» **Excerpt provided**
============

A Saturday Evening Blast From the Past

Look, it’s me (in the pink denim shirt) on the first day of second grade. My sister is about the start the fourth grade. My mother, if memory serves, is 27 in this picture, and can be excused for what she is wearing because it was the 70s and everyone alive in that era did things they regret today. Better that ensemble than, say, cocaine.

Anyway: Hey! I was young once. True story.

16 Comments on “A Saturday Evening Blast From the Past”

  1. That’s harsh. It’s a perfectly cromulent outfit. Your sister’s ensemble is a bit off, but not horrible.

  2. If memory serves, my mom had a very similar outfit. Maybe a tad worse. 100% polyester, of course.

    Not that can cast stones. I believe it was third grade when I regularly wore brown plaid bell bottoms.

  3. Started reading and was really hoping it would go off the rails the way it started to. Alas, you rescued it and tied the post up probably right where it needed to end :P

  4. Heheh, I remember moms and kids dressed like that, oh, yeah. School or church, what have you.

    Pink or a sort of brick red / russet red with white interwoven? I’ve seen both. A light red shirt can look pretty good, or, if a guy can carry it off, pink is fine too. As an aside, there’s a thing about “Tough guys wear pink,” including a protest by straight boys of how a gay boy was treated for wearing pink.

    Hmm. The 70’s, in elementary school, I had this reddish denim jacket with some kind of belt, not the usual denim jacket you think of. I probably could only wear it a year or so, but still liked it when I’d outgrown it, the color and the style.

    And yeah, if you saw one of my junior high class photos, lots of 70’s kids in 70’s clothes and hair. Oh, wow!

    As a boy, around 2nd grade, I also insisted on wearing a suit to school one day. Yeah, I don’t really remember, but it probably was not well received. LOL!

    And… My mom was an artist and ran an art shop, did custom framing, taught painting classes. She was overweight and going prematurely grey, until she started dyeing her hair. In the shop, therefore every weekday unless she went out somewhere, she often wore wild print blouses that were popular back then. Some had “butterfly” sleeves. Some had a more mod or African influence (Mom was white). She loved color and pattern, and those wouldn’t show paint. ;) So she had this very bohemian sort of look, even though she was really pretty conservative. Geometric prints, florals, paisleys, mod patterns, you name it. She’d often wear pants, either jeans or polyester slacks witht these. And because framing and matting deals with heavy mouldings and cutting glass, and Mom had really bad ankles besides — Yes, my mother really *did* wear Army boots. Actually, they were hiking boots, Red Wing or others, tan, but not your typical feminine footwear! LOL! Er, however, Mom could also dress up really well as businesswoman or for an evening out. So there were dresses and pants suits. … There was also one really questionable early 70’s heavy coat, then considered stylish, with dark navy and bright kelly green and I think it was orange, in a plaid or other common pattern. Plaid, I think. She got tired of it, as you can imagine.

    Yeah, really wild.

============

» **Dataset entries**
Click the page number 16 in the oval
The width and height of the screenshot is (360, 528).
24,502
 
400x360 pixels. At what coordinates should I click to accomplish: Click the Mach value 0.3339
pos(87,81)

============

» **Short problem A**
From the blog post, quote the passage from "Pink or a sort" to "for wearing pink.".
» **Short problem B**
Answer the following from the blog post, each on its own line:
(i) What grade was the author starting on the day the picture was taken?
(ii) What did the commenter in the second comment regularly wear in third grade?
(iii) What brand of hiking boots is named in the comment about a mother who ran an art shop?

» **Complete response A**
Pink or a sort of brick red / russet red with white interwoven? I’ve seen both. A light red shirt can look pretty good, or, if a guy can carry it off, pink is fine too. As an aside, there’s a thing about “Tough guys wear pink,” including a protest by straight boys of how a gay boy was treated for wearing pink.

» **Complete response B**
(i) Second grade.
(ii) Brown plaid bell bottoms.
(iii) Red Wing.